#### Problem details:
Repeat exactly the lines from the start of the entries below through the line containing "Click the green DEALS badge". Omit the rest.
[[ Dataset records open ]]
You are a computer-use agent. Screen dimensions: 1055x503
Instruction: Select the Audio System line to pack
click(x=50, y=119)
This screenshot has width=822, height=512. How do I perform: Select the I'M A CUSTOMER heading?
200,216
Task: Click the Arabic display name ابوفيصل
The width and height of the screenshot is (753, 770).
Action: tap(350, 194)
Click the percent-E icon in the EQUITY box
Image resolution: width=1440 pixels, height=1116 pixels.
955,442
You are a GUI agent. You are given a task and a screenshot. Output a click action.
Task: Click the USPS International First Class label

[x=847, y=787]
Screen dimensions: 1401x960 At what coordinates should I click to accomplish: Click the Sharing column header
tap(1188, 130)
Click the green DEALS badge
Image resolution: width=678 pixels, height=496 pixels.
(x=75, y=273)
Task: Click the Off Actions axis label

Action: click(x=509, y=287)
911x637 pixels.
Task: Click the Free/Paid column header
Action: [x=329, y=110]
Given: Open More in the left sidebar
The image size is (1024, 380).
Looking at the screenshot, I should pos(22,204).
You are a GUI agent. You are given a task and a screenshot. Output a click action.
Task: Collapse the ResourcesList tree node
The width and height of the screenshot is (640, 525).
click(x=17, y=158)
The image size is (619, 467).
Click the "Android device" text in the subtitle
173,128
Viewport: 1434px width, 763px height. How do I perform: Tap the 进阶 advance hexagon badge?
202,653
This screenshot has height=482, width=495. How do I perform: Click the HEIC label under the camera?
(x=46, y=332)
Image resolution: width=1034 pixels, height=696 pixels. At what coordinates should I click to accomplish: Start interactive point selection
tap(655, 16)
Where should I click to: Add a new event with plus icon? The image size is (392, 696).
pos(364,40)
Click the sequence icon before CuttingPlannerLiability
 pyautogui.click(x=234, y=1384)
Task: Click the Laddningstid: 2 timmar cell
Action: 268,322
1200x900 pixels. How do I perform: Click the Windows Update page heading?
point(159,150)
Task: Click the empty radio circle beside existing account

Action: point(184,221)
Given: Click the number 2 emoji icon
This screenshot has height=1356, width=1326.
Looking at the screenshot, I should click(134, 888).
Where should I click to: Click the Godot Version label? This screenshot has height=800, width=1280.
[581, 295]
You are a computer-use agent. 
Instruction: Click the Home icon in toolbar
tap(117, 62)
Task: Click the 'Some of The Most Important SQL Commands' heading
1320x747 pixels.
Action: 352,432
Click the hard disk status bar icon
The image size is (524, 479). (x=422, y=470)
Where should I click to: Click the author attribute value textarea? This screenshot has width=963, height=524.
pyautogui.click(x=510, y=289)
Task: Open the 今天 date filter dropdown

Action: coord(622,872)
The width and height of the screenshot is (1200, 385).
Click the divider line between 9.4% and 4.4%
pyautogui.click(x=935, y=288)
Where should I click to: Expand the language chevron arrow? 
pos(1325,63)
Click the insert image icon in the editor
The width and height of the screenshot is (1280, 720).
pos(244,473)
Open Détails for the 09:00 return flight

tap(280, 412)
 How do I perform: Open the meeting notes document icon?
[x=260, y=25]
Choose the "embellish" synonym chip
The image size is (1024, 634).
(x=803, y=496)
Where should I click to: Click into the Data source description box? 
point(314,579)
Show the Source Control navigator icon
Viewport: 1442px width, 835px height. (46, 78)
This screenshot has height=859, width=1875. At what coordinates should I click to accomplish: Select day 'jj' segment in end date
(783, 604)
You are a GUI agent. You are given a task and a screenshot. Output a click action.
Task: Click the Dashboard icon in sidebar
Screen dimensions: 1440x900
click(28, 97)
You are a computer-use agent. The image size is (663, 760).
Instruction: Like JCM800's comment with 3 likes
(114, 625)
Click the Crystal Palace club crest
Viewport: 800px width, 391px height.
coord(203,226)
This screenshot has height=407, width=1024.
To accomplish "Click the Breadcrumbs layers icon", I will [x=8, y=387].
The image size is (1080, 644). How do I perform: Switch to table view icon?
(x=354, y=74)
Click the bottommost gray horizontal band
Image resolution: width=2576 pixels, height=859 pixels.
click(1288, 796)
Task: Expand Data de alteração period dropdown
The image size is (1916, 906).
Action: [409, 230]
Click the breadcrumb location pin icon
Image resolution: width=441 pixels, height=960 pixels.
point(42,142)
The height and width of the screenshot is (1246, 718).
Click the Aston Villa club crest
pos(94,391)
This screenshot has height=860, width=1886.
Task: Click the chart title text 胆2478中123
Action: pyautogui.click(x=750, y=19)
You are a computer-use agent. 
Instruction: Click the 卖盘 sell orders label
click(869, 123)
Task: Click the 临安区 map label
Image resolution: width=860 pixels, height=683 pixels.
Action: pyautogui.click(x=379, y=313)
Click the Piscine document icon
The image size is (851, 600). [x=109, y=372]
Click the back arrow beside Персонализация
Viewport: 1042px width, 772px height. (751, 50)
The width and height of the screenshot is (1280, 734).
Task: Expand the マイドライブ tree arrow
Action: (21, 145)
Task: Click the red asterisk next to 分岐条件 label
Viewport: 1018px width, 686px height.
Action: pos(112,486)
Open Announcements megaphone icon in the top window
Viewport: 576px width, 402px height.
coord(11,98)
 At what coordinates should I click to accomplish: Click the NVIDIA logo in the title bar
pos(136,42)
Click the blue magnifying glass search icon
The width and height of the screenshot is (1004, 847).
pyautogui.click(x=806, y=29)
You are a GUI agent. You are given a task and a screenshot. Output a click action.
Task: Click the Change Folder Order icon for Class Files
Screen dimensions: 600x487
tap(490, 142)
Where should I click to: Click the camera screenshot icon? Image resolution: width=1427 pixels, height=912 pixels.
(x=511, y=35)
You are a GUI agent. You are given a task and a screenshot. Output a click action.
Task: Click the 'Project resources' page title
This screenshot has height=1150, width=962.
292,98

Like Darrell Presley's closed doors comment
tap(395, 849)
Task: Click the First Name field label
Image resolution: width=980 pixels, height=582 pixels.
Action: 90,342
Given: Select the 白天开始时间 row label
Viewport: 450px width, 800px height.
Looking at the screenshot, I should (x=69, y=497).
[[ Dataset records closed ]]
#### Response:
You are a computer-use agent. Screen dimensions: 1055x503
Instruction: Select the Audio System line to pack
click(x=50, y=119)
This screenshot has width=822, height=512. How do I perform: Select the I'M A CUSTOMER heading?
200,216
Task: Click the Arabic display name ابوفيصل
The width and height of the screenshot is (753, 770).
Action: tap(350, 194)
Click the percent-E icon in the EQUITY box
Image resolution: width=1440 pixels, height=1116 pixels.
955,442
You are a GUI agent. You are given a task and a screenshot. Output a click action.
Task: Click the USPS International First Class label

[x=847, y=787]
Screen dimensions: 1401x960 At what coordinates should I click to accomplish: Click the Sharing column header
tap(1188, 130)
Click the green DEALS badge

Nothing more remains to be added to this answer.